A recente reunião internacional do Movimento Mundial pelas Florestas para fazer um balanço das suas atividades e uma re-elaboração das suas estratégias no combate às plantações industriais de monoculturas de árvores em larga escala, escolheu um lugar simbólico para seu encontro – o Estado do Espírito Santo, Brasil.
Foi neste Estado que, em 1999, nasceu uma rede de resistência contra as plantações de eucalipto – Rede Alerta contra o Deserto Verde. Ela se constituiu a partir da luta concreta de comunidades impactadas pela monocultura do eucalipto, que somou-se a um amplo grupo de cidadãos, entidades, movimentos sociais, pastorais e igrejas, dispostos a apoiar essa luta e convictos de que é preciso enfrentar o atual modelo de desenvolvimento, baseado em grandes projetos concentradores de renda e de terra, como é o eucalipto usado na produção de celulose de exportação. Este modelo que separa o ser humano da natureza, forma os chamados `desertos verdes`, enormes plantações árvores de rápido crescimento, mas sem fauna, sem flora, e sem gente.
O ano de 2005 foi fértil para a Rede Alerta contra o Deserto Verde, com grandes mobilizações contra as plantações industriais de árvores, sobretudo no Espírito Santo com as lutas pela terra das comunidades indígenas Tupinikim e Guarani e do Movimento dos Trabalhadores Rurais Sem Terra (MST).
Nas visitas à campo que fizeram parte da programação do encontro, os participantes conheceram à aldeia Córrego do Ouro, no município de Aracruz, reconstruída dentro dos 11.009 hectares de terra indígena Tupinikim e Guarani auto-demarcadas pelos próprios índios em maio deste ano. Na nova aldeia já vivem quatro famílias Tupinikim, sem água, luz e pouca comida, mas com muita esperança, mostrando na prática a viabilidade da alternativa pela qual lutam – substituir plantios de eucalipto por plantios de alimentos e árvores nativas, e construir as condições para viver em liberdade.
As lideranças indígenas relataram como a monocultura de eucalipto, sobre as terras indígenas, alterou sua cultura, suas tradições e o seu modo de vida e destruiu a natureza da qual dependiam para sobreviver.
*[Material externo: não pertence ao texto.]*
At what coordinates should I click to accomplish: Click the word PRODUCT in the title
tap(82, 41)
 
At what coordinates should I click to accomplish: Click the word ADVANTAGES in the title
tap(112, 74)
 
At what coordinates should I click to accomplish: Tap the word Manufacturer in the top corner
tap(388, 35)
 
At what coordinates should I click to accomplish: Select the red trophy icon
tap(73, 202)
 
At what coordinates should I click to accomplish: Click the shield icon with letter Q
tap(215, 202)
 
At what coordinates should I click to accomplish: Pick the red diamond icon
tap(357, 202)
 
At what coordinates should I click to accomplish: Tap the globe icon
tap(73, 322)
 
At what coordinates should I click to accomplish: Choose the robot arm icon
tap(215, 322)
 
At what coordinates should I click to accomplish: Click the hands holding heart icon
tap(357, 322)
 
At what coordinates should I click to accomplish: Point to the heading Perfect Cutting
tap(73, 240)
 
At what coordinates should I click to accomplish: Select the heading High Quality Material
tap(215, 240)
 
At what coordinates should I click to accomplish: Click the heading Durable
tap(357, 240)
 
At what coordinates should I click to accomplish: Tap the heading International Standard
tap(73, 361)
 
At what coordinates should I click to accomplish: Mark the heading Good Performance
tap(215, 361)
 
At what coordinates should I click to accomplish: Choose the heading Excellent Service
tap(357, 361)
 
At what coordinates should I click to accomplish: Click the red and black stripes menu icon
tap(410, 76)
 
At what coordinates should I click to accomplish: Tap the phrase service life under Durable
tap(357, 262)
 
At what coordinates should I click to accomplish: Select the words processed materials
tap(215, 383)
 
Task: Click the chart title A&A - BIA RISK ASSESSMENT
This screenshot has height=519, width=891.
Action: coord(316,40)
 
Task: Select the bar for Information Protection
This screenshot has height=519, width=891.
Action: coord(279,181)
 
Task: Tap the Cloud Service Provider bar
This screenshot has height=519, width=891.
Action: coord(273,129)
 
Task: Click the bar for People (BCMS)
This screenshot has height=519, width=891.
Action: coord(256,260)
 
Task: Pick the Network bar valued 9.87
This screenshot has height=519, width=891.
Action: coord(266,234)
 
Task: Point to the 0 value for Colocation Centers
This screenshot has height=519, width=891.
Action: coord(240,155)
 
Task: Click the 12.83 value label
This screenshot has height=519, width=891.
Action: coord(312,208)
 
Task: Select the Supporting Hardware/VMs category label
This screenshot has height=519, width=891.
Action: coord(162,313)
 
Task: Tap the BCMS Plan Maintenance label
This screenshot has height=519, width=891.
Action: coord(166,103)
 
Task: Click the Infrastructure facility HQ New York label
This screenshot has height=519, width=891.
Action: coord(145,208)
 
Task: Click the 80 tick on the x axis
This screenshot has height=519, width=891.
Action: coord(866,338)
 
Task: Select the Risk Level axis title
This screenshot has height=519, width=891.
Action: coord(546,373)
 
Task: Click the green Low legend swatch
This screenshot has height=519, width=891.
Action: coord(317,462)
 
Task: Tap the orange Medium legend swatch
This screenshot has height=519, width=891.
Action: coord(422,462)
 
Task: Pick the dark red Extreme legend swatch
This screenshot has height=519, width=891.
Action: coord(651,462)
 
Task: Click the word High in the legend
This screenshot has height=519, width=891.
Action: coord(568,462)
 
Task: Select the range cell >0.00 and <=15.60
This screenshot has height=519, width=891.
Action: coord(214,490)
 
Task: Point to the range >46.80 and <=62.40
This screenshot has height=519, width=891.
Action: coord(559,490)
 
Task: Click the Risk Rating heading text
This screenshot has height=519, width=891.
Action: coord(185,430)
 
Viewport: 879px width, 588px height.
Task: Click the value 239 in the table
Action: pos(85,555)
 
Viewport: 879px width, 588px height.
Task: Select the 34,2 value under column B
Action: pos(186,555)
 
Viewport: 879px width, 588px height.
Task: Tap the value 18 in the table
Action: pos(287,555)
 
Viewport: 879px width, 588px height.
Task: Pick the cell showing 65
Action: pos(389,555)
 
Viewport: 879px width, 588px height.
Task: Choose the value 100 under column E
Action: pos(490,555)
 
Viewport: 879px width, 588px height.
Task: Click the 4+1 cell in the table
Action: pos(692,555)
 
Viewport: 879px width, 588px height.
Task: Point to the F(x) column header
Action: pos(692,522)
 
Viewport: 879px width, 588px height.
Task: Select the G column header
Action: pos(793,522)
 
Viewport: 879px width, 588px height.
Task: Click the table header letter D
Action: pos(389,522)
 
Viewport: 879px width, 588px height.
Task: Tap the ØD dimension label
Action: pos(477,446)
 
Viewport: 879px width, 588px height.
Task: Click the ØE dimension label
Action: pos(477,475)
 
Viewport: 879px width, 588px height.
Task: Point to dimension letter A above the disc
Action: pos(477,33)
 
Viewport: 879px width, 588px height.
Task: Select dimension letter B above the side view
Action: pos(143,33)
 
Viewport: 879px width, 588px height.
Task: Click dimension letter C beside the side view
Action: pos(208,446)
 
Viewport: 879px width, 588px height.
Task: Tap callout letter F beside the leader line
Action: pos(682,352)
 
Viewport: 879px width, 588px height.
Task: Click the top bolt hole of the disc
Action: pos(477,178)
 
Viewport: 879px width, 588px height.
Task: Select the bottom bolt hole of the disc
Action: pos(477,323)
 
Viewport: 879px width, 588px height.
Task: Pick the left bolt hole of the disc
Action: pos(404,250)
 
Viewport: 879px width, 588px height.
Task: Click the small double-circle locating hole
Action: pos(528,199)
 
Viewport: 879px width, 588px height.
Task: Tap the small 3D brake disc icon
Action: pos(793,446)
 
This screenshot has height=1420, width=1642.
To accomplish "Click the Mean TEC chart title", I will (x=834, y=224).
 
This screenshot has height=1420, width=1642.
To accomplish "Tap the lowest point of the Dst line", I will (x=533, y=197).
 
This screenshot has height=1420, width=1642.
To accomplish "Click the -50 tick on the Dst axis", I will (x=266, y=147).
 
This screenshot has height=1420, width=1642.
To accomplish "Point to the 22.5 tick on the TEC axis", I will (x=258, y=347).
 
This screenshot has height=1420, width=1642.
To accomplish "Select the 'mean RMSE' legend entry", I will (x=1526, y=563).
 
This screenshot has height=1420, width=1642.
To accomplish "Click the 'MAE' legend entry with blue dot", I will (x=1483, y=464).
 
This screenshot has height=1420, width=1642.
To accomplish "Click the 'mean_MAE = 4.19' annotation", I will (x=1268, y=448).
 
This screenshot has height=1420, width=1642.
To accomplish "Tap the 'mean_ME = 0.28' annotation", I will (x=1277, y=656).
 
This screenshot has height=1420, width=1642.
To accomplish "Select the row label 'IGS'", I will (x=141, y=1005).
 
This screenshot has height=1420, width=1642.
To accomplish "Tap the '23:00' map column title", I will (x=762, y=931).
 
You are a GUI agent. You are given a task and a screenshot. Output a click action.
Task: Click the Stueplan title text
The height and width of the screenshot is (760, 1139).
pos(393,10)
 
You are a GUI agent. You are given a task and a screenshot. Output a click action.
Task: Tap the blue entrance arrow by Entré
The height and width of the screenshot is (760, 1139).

Impactos que os forçaram a um acordo de `Fomento Florestal` com a Aracruz Celulose. O `Fomento Florestal` é, globalmente, a mais nova estratégia das empresas do setor para `integrar` o produtor rural ao agronegócio do eucalipto e celulose.
Os Tupinikim e Guarani continuam lutando pela demarcação oficial das suas terras, ainda não realizado pelo Governo Federal. Precisam do apoio de todos(as) nesta queda-de-braço com a maior produtora mundial de celulose de eucalipto.
Na segunda visita a campo, outra experiência de luta concreta, agora no acampamento de trabalhadores rurais sem terra, ligados ao MST, em Vila do Riacho, Aracruz. Mais de 100 famílias ocupam desde o mês de setembro uma área da Aracruz Celulose de 8.500 hectares no município de Aracruz. Os ocupantes são trabalhadores expulsos da terra pelo agronegócio, que sonham retornar para o meio rural e produzir seu próprio alimento.
Só nesta área, pelo menos 400 famílias poderiam ser assentadas. Vale destacar que neste momento, os governos federal e estadual estariam realizando estudos, conforme prometeram, para identificar se esta área é produtiva e quanto das chamadas `terras devolutas`- terras sem documentação que pertencem, por lei, ao Estado – estão entre os 8.500 hectares. ‘Terras devolutas` não podem ser entregues a empresas privadas, têm de ser usadas para fins sociais, ou seja, para reforma agrária.
A resistência do MST proporciona esperança a estas famílias. Elas relatam as perseguições sofridas por recolher restos de eucalipto nas plantações da Empresa. Com estes restos as famílias produzem carvão para ajudar no sustento dos filhos. Falam, com dignidade e firmeza, da importância da organização para enfrentar a luta contra o modelo de desenvolvimento do campo brasileiro – o do agronegócio e do latifúndio.
A organização é o caminho para as comunidades impactadas pelo deserto verde a lutarem por seus direitos e para mostrar à sociedade que, se por um lado os grandes projetos industriais, como a Aracruz Celulose, são perversos e sem futuro, por outro lado há alternativas justas e possíveis que podem surgir da articulação e intercâmbio daqueles destituídos de suas terras – indígenas, trabalhadores sem terra, camponeses e quilombolas. A Rede Alerta contra o Deserto Verde se propõe a ser um espaço que permite a troca de experiências e fortalecimento das lutas de quem resiste.